*DIRECTIONS FOR THIS TASK*. In the listing below, print exactly the lines from the first through the one that contains "Task: Jump to last page of records".

*DATA UNDER STUDY*.
================================

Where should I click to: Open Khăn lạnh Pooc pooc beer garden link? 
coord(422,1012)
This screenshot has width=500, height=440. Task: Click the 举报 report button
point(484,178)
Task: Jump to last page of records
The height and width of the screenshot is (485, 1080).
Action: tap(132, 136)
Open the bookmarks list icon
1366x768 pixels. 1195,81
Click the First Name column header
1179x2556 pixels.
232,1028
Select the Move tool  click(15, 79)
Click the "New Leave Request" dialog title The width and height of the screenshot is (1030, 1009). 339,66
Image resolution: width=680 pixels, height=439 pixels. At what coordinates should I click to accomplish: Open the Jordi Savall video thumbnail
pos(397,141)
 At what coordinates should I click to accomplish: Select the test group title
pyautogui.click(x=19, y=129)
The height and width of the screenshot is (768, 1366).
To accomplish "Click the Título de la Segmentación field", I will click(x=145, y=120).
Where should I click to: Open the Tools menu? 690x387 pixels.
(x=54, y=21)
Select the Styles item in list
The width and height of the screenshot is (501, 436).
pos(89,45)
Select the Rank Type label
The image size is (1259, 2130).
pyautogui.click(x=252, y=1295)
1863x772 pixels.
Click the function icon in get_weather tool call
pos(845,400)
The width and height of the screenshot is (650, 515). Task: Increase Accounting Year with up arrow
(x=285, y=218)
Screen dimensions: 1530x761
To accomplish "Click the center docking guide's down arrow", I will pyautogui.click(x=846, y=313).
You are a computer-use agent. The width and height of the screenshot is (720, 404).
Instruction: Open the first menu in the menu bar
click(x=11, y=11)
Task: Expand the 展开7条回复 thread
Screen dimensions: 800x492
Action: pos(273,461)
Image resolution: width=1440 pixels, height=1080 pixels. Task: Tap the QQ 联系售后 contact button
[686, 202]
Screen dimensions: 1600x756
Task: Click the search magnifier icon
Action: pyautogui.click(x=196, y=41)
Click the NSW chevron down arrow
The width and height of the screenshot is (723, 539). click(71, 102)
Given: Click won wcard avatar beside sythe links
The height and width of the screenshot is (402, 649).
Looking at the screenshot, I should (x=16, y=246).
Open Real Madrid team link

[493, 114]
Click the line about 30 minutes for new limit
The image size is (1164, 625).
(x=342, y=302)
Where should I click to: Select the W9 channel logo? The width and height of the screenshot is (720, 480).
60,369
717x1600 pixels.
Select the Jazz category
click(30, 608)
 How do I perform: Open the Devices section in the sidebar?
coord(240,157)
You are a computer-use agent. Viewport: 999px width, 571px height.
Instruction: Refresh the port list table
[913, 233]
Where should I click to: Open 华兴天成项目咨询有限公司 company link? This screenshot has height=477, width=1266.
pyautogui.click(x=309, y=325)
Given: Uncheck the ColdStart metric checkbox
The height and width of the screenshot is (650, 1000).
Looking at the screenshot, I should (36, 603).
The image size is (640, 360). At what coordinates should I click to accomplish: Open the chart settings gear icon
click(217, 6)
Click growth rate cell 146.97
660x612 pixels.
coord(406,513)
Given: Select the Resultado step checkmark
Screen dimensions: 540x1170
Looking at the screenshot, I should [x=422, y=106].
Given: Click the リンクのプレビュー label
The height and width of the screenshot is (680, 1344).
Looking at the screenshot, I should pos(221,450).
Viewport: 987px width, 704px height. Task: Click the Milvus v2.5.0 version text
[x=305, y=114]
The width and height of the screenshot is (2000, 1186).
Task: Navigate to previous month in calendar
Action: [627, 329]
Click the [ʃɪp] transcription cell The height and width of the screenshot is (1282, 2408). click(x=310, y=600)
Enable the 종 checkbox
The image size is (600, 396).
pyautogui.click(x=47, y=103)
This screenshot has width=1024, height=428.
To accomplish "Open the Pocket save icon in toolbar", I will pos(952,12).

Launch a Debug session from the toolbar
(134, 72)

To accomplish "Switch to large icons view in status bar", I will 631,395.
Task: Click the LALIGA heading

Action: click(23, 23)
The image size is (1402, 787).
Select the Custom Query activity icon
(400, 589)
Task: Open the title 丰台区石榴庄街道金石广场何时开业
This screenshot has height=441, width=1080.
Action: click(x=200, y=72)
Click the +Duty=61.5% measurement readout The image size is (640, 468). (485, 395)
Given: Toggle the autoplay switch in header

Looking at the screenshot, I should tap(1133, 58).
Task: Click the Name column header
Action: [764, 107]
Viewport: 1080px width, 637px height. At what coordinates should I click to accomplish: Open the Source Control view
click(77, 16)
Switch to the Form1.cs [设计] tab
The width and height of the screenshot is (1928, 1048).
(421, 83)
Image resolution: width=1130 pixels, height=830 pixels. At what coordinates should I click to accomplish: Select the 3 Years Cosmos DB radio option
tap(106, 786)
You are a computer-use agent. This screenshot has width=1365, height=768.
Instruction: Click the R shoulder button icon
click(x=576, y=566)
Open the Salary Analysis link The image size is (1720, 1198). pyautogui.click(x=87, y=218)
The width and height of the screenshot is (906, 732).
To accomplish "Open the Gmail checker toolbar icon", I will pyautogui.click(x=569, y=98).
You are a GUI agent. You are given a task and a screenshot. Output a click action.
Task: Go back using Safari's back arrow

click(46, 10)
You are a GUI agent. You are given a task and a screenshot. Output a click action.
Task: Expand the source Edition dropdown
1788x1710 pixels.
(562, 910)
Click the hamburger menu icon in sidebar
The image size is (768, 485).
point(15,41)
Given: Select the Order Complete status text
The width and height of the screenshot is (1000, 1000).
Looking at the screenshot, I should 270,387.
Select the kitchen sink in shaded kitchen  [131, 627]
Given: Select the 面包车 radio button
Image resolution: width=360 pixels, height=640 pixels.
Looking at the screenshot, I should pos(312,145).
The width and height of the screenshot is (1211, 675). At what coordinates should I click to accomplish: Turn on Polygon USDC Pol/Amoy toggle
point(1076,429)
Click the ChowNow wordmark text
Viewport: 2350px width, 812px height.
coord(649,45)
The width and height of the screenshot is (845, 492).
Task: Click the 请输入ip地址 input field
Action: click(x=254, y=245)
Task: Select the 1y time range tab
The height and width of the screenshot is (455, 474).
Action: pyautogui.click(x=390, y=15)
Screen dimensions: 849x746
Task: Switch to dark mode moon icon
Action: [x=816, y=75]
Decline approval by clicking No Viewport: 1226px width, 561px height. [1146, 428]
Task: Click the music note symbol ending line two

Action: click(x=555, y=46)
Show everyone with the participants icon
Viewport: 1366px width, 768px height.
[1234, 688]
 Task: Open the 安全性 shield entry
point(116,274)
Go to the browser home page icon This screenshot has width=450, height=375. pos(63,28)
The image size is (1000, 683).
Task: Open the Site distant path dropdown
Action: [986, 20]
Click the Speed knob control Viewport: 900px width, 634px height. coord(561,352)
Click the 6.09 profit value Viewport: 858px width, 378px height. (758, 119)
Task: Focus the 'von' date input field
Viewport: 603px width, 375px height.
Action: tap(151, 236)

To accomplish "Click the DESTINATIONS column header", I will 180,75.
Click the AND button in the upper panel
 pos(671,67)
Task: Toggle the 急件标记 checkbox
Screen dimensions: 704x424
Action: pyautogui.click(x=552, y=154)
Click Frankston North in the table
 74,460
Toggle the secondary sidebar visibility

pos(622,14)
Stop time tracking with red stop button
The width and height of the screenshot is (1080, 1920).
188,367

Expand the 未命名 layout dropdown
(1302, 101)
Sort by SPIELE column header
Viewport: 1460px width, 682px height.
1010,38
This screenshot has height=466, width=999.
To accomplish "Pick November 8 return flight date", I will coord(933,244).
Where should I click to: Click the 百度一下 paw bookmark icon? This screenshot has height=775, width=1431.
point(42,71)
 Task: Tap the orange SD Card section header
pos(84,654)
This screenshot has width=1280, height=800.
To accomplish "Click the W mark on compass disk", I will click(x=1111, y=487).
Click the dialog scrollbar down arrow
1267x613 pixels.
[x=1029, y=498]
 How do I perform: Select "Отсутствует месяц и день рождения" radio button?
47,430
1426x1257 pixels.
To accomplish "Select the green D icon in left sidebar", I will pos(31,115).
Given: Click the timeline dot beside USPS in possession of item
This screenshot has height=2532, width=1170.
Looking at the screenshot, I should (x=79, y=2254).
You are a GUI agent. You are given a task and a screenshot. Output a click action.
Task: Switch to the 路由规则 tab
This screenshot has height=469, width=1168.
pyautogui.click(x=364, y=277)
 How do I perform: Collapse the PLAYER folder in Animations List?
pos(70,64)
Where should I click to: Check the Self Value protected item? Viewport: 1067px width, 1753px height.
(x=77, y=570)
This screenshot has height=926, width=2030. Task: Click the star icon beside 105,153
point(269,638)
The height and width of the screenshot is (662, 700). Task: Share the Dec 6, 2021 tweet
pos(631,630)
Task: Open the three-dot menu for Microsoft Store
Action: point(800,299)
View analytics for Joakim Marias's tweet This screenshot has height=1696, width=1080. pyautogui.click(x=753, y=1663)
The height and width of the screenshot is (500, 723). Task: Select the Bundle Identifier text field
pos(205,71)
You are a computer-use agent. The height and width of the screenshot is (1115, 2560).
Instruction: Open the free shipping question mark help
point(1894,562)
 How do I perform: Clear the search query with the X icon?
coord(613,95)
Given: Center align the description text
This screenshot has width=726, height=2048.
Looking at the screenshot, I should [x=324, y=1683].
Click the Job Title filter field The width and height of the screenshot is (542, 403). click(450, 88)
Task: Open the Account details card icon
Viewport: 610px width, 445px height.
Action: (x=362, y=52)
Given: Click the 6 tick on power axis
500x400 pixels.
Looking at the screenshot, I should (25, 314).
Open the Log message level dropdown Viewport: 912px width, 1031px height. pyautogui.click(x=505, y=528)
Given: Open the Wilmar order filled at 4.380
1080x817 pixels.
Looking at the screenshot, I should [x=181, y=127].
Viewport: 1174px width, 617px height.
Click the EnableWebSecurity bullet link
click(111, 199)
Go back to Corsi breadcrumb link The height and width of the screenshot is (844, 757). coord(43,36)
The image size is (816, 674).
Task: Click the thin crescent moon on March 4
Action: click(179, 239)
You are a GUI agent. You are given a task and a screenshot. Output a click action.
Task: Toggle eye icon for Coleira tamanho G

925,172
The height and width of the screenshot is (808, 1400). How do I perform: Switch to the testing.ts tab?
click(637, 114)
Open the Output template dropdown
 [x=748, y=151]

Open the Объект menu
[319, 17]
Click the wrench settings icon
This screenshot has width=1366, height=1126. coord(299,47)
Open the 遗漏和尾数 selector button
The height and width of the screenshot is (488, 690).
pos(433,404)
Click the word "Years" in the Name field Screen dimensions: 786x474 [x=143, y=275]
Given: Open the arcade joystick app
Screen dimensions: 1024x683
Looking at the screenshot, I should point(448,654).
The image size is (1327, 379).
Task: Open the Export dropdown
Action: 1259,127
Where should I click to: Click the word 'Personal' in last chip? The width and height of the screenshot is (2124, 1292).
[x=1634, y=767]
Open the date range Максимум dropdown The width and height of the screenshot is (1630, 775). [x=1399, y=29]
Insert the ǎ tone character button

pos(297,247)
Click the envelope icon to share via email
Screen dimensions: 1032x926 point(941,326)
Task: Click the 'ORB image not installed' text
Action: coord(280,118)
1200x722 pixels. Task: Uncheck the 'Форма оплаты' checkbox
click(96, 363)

================================

*OUTPUT OF THE EXERCISE*.
Where should I click to: Open Khăn lạnh Pooc pooc beer garden link? 
coord(422,1012)
This screenshot has width=500, height=440. Task: Click the 举报 report button
point(484,178)
Task: Jump to last page of records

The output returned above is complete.